An Estimator for Lensing Potential from Galaxy Number Counts

TL;DR

This paper introduces a new estimator for the lensing potential using galaxy number counts, which significantly improves signal-to-noise ratio over intensity mapping, especially at high redshifts, enabling precise tomographic lensing measurements.

Contribution

The paper presents a novel estimator for lensing potential from galaxy counts that includes linear and quadratic terms, enhancing detection capabilities in photometric surveys.

Findings

Estimator has higher signal-to-noise ratio than intensity mapping.

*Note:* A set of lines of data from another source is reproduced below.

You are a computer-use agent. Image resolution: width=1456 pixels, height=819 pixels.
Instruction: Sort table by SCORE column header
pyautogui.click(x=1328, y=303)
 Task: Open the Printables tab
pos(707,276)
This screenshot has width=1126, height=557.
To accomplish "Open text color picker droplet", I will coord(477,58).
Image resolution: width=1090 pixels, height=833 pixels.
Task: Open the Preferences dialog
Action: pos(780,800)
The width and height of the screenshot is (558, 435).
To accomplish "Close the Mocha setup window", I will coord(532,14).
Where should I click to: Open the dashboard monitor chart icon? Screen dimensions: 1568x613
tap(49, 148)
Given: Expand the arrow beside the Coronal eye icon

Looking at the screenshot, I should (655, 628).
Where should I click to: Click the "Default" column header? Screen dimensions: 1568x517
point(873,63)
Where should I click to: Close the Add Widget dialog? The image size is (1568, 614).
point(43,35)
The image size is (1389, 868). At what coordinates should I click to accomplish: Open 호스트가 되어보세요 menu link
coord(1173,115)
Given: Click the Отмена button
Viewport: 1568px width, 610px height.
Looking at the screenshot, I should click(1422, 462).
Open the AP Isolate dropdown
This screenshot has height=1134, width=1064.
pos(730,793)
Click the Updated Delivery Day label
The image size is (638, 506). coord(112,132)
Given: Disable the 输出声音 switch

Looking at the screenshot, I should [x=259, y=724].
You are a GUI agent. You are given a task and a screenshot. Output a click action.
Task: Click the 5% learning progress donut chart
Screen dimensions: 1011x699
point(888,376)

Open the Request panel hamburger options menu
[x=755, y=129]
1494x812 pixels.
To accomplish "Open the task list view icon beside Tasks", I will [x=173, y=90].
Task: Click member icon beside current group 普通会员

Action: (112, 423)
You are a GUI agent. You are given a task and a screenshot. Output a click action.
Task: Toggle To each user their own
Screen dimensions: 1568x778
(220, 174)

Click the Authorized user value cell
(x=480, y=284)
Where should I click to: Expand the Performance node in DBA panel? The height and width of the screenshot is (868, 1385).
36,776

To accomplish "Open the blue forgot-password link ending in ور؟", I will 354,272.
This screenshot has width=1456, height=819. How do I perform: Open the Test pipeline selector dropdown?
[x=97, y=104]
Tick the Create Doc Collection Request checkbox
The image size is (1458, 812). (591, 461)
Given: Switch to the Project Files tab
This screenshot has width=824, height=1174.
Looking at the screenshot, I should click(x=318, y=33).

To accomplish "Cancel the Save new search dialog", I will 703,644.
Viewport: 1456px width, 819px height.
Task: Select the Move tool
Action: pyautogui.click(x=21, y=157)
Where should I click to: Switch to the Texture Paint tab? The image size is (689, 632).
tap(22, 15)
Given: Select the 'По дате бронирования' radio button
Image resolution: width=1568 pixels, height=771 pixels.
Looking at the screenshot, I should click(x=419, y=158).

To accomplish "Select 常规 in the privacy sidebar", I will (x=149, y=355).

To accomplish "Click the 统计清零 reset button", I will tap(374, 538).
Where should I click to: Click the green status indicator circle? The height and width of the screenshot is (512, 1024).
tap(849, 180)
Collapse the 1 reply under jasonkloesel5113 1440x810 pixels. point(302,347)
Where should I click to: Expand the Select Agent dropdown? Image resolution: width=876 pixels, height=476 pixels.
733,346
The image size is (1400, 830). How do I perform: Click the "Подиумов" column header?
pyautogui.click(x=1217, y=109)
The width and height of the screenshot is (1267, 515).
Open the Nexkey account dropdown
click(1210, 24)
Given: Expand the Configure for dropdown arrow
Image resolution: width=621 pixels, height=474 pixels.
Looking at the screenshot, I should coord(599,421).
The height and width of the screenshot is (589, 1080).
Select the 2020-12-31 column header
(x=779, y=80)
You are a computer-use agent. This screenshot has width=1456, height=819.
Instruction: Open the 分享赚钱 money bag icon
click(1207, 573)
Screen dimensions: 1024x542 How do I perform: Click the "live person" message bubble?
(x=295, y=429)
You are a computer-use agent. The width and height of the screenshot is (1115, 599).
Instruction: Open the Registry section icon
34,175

Signal-to-noise ratio can reach about 30 at redshifts z > 1.5.

Galaxy counts are effective for tomographic lensing spectra measurement.

Abstract

We derive an estimator for the lensing potential from galaxy number counts which contains a linear and a quadratic term. We show that this estimator has a much larger signal-to-noise ratio than the corresponding estimator from intensity mapping. This is due to the additional lensing term in the number count angular power spectrum which is present already at linear order. We estimate the signal-to-noise ratio for future photometric surveys. Particularly at high redshifts, $z\gtrsim 1.5$, the signal to noise ratio can become of order 30. Therefore, the number counts in photometric surveys would be an excellent means to measure tomographic lensing spectra.